-- Input for this task follows --

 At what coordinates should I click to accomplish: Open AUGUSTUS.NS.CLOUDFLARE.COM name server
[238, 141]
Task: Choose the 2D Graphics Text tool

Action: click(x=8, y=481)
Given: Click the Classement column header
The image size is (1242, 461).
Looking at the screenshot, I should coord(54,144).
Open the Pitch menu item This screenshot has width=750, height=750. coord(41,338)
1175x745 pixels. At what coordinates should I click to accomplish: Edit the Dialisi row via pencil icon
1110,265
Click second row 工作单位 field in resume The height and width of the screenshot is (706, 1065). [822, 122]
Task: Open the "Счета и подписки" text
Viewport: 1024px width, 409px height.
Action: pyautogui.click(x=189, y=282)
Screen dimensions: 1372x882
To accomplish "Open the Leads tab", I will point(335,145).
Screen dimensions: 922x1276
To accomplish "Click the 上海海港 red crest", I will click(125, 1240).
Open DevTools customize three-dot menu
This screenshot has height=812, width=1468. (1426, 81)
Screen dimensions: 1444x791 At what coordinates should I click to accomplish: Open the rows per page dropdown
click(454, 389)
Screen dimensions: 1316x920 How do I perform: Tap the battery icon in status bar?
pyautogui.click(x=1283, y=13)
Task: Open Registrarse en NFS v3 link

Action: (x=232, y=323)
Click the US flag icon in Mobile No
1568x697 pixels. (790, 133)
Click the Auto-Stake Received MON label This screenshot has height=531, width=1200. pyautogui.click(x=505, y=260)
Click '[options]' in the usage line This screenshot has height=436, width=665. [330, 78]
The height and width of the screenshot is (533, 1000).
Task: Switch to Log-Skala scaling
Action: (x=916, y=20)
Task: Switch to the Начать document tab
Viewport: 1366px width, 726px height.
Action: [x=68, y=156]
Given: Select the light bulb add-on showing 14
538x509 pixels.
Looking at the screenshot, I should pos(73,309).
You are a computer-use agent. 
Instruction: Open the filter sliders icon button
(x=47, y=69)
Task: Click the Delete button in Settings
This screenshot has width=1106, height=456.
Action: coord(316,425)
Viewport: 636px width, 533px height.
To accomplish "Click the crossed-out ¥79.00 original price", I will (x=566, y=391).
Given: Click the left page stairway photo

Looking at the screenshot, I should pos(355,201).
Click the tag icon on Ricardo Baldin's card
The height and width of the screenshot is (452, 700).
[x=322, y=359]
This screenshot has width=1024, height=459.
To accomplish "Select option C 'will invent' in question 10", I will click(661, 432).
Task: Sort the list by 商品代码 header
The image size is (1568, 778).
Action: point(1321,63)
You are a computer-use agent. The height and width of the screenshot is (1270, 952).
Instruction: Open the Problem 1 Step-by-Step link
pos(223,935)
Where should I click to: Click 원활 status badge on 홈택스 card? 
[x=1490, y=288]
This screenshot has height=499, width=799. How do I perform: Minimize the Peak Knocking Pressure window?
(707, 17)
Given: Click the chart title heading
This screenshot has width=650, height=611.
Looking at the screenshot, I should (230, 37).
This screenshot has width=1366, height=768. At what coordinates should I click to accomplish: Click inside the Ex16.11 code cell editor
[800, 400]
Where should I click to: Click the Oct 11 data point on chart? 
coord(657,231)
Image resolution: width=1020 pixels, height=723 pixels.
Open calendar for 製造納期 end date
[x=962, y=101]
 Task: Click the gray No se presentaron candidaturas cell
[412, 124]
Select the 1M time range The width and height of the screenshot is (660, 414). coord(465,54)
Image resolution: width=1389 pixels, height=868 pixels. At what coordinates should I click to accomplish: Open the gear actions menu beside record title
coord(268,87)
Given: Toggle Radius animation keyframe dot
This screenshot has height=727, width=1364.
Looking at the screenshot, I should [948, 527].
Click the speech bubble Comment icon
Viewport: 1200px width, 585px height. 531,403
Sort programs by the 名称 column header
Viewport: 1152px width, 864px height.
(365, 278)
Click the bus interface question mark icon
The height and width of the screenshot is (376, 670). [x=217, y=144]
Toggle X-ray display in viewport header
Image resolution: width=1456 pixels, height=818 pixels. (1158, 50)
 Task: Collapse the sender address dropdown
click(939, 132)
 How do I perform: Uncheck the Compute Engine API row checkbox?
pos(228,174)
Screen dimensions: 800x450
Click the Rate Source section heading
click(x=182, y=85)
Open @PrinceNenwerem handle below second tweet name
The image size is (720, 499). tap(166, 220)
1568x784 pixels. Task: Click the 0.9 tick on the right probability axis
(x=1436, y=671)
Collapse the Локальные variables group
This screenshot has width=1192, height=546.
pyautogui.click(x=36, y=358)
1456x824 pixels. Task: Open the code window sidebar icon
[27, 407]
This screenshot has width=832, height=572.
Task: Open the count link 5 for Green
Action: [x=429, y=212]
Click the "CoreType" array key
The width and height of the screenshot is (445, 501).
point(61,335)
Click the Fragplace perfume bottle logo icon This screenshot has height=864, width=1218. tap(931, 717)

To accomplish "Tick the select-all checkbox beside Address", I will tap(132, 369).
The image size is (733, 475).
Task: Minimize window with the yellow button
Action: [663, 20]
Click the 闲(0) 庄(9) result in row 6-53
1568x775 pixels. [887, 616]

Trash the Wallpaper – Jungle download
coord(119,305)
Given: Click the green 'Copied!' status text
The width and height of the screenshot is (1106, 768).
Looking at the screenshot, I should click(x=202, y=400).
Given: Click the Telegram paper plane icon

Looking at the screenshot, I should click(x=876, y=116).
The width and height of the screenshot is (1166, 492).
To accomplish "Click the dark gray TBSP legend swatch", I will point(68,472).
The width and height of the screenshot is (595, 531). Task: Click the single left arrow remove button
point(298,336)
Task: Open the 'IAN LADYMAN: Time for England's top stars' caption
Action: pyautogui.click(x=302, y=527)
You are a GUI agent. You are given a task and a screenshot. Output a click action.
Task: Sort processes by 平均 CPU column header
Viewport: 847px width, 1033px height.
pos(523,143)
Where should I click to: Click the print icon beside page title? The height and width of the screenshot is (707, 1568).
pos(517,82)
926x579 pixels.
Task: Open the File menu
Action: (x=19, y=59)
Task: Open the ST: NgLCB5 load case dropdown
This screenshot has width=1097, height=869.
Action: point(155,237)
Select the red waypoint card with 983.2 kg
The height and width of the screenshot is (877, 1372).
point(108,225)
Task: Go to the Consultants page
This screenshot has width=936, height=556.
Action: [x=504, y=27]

-- Input for this task concluded --

▶ **Task directions**
From the records above, extract each line exactly as shown.

▶ **Task response**
 At what coordinates should I click to accomplish: Open AUGUSTUS.NS.CLOUDFLARE.COM name server
[238, 141]
Task: Choose the 2D Graphics Text tool

Action: click(x=8, y=481)
Given: Click the Classement column header
The image size is (1242, 461).
Looking at the screenshot, I should coord(54,144).
Open the Pitch menu item This screenshot has width=750, height=750. coord(41,338)
1175x745 pixels. At what coordinates should I click to accomplish: Edit the Dialisi row via pencil icon
1110,265
Click second row 工作单位 field in resume The height and width of the screenshot is (706, 1065). [822, 122]
Task: Open the "Счета и подписки" text
Viewport: 1024px width, 409px height.
Action: pyautogui.click(x=189, y=282)
Screen dimensions: 1372x882
To accomplish "Open the Leads tab", I will point(335,145).
Screen dimensions: 922x1276
To accomplish "Click the 上海海港 red crest", I will click(125, 1240).
Open DevTools customize three-dot menu
This screenshot has height=812, width=1468. (1426, 81)
Screen dimensions: 1444x791 At what coordinates should I click to accomplish: Open the rows per page dropdown
click(454, 389)
Screen dimensions: 1316x920 How do I perform: Tap the battery icon in status bar?
pyautogui.click(x=1283, y=13)
Task: Open Registrarse en NFS v3 link

Action: (x=232, y=323)
Click the US flag icon in Mobile No
1568x697 pixels. (790, 133)
Click the Auto-Stake Received MON label This screenshot has height=531, width=1200. pyautogui.click(x=505, y=260)
Click '[options]' in the usage line This screenshot has height=436, width=665. [330, 78]
The height and width of the screenshot is (533, 1000).
Task: Switch to Log-Skala scaling
Action: (x=916, y=20)
Task: Switch to the Начать document tab
Viewport: 1366px width, 726px height.
Action: [x=68, y=156]
Given: Select the light bulb add-on showing 14
538x509 pixels.
Looking at the screenshot, I should pos(73,309).
You are a computer-use agent. 
Instruction: Open the filter sliders icon button
(x=47, y=69)
Task: Click the Delete button in Settings
This screenshot has width=1106, height=456.
Action: coord(316,425)
Viewport: 636px width, 533px height.
To accomplish "Click the crossed-out ¥79.00 original price", I will (x=566, y=391).
Given: Click the left page stairway photo

Looking at the screenshot, I should pos(355,201).
Click the tag icon on Ricardo Baldin's card
The height and width of the screenshot is (452, 700).
[x=322, y=359]
This screenshot has width=1024, height=459.
To accomplish "Select option C 'will invent' in question 10", I will click(661, 432).
Task: Sort the list by 商品代码 header
The image size is (1568, 778).
Action: point(1321,63)
You are a computer-use agent. The height and width of the screenshot is (1270, 952).
Instruction: Open the Problem 1 Step-by-Step link
pos(223,935)
Where should I click to: Click 원활 status badge on 홈택스 card? 
[x=1490, y=288]
This screenshot has height=499, width=799. How do I perform: Minimize the Peak Knocking Pressure window?
(707, 17)
Given: Click the chart title heading
This screenshot has width=650, height=611.
Looking at the screenshot, I should (230, 37).
This screenshot has width=1366, height=768. At what coordinates should I click to accomplish: Click inside the Ex16.11 code cell editor
[800, 400]
Where should I click to: Click the Oct 11 data point on chart? 
coord(657,231)
Image resolution: width=1020 pixels, height=723 pixels.
Open calendar for 製造納期 end date
[x=962, y=101]
 Task: Click the gray No se presentaron candidaturas cell
[412, 124]
Select the 1M time range The width and height of the screenshot is (660, 414). coord(465,54)
Image resolution: width=1389 pixels, height=868 pixels. At what coordinates should I click to accomplish: Open the gear actions menu beside record title
coord(268,87)
Given: Toggle Radius animation keyframe dot
This screenshot has height=727, width=1364.
Looking at the screenshot, I should [948, 527].
Click the speech bubble Comment icon
Viewport: 1200px width, 585px height. 531,403
Sort programs by the 名称 column header
Viewport: 1152px width, 864px height.
(365, 278)
Click the bus interface question mark icon
The height and width of the screenshot is (376, 670). [x=217, y=144]
Toggle X-ray display in viewport header
Image resolution: width=1456 pixels, height=818 pixels. (1158, 50)
 Task: Collapse the sender address dropdown
click(939, 132)
 How do I perform: Uncheck the Compute Engine API row checkbox?
pos(228,174)
Screen dimensions: 800x450
Click the Rate Source section heading
click(x=182, y=85)
Open @PrinceNenwerem handle below second tweet name
The image size is (720, 499). tap(166, 220)
1568x784 pixels. Task: Click the 0.9 tick on the right probability axis
(x=1436, y=671)
Collapse the Локальные variables group
This screenshot has width=1192, height=546.
pyautogui.click(x=36, y=358)
1456x824 pixels. Task: Open the code window sidebar icon
[27, 407]
This screenshot has width=832, height=572.
Task: Open the count link 5 for Green
Action: [x=429, y=212]
Click the "CoreType" array key
The width and height of the screenshot is (445, 501).
point(61,335)
Click the Fragplace perfume bottle logo icon This screenshot has height=864, width=1218. tap(931, 717)

To accomplish "Tick the select-all checkbox beside Address", I will tap(132, 369).
The image size is (733, 475).
Task: Minimize window with the yellow button
Action: [663, 20]
Click the 闲(0) 庄(9) result in row 6-53
1568x775 pixels. [887, 616]

Trash the Wallpaper – Jungle download
coord(119,305)
Given: Click the green 'Copied!' status text
The width and height of the screenshot is (1106, 768).
Looking at the screenshot, I should click(x=202, y=400).
Given: Click the Telegram paper plane icon

Looking at the screenshot, I should click(x=876, y=116).
The width and height of the screenshot is (1166, 492).
To accomplish "Click the dark gray TBSP legend swatch", I will point(68,472).
The width and height of the screenshot is (595, 531). Task: Click the single left arrow remove button
point(298,336)
Task: Open the 'IAN LADYMAN: Time for England's top stars' caption
Action: pyautogui.click(x=302, y=527)
You are a GUI agent. You are given a task and a screenshot. Output a click action.
Task: Sort processes by 平均 CPU column header
Viewport: 847px width, 1033px height.
pos(523,143)
Where should I click to: Click the print icon beside page title? The height and width of the screenshot is (707, 1568).
pos(517,82)
926x579 pixels.
Task: Open the File menu
Action: (x=19, y=59)
Task: Open the ST: NgLCB5 load case dropdown
This screenshot has width=1097, height=869.
Action: point(155,237)
Select the red waypoint card with 983.2 kg
The height and width of the screenshot is (877, 1372).
point(108,225)
Task: Go to the Consultants page
This screenshot has width=936, height=556.
Action: [x=504, y=27]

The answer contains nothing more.